Supreme Court To Decide If California Can Ban Sale Of “Violent” Video Games To Minors
Last year, the Ninth Circuit Court of Appeals struck down a California law that made it illegal to sell “violent” video games to minors. Today, the Supreme Court agreed to hear the State of California’s appeal in that case:
WASHINGTON (AP) — The Supreme Court will decide whether free speech rights are more important than helping parents keep violent material away from children.
The justices agreed Monday to consider reinstating California’s ban on the sale or rental of violent video games to minors, a law the 9th U.S. Circuit Court of Appeals in San Francisco threw out last year on grounds that it violated minors’ constitutional rights.
California Gov. Arnold Schwarzenegger, who signed the law in 2005, said he was pleased the high court would review the appeals court decision. He said, ”We have a responsibility to our kids and our communities to protect against the effects of games that depict ultra-violent actions, just as we already do with movies.”
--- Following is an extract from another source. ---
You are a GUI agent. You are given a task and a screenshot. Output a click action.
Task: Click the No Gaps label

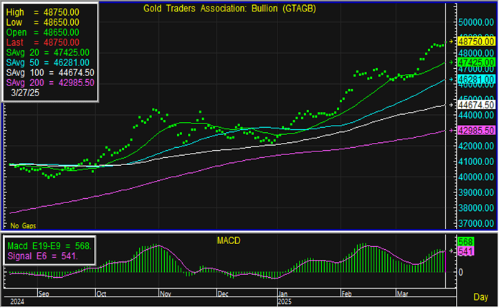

However, the judge who wrote the decision overturning the law said at the time that there was no research showing a connection between violent video games and psychological harm to young people.
The Supreme Court’s decision to hear the case comes only a week after the high court voted overwhelmingly to strike down a federal law banning videos showing animal cruelty. The California case poses similar free speech concerns, although the state law is aimed at protecting children, raising an additional issue
Yes, yes, it’s a familiar argument:
Of course, there already is someone thinking of the children, their parents:
Video games already are labeled with a rating system that lets parents decide what games their children can purchase and play.
Isn’t this a job for the parents, not the state ?
Given the lopsided outcome in the animal cruelty case, it seems that the law would have an uphill battle before the Justices, although its proponents don’t seem to think so:
Leland Yee, the California state senator who wrote the video game ban, said the Supreme Court obviously doesn’t think the animal cruelty video ban and the violent video game ban are comparable. If the justices thought that, he said, they would not be reviewing the 9th Circuit’s decision to throw out the video game ban.
”Clearly, the justices want to look specifically at our narrowly tailored law that simply limits sales of ultra-violent games to kids without prohibiting speech,” said Yee, a San Francisco Democrat.
Maybe, maybe not. Since it only takes four justices to agree to hear a case, that one fact is no indication of how the Court might rule on a case.
Personally, I am hoping they vote to sustain the 9th Circuit’s ruling.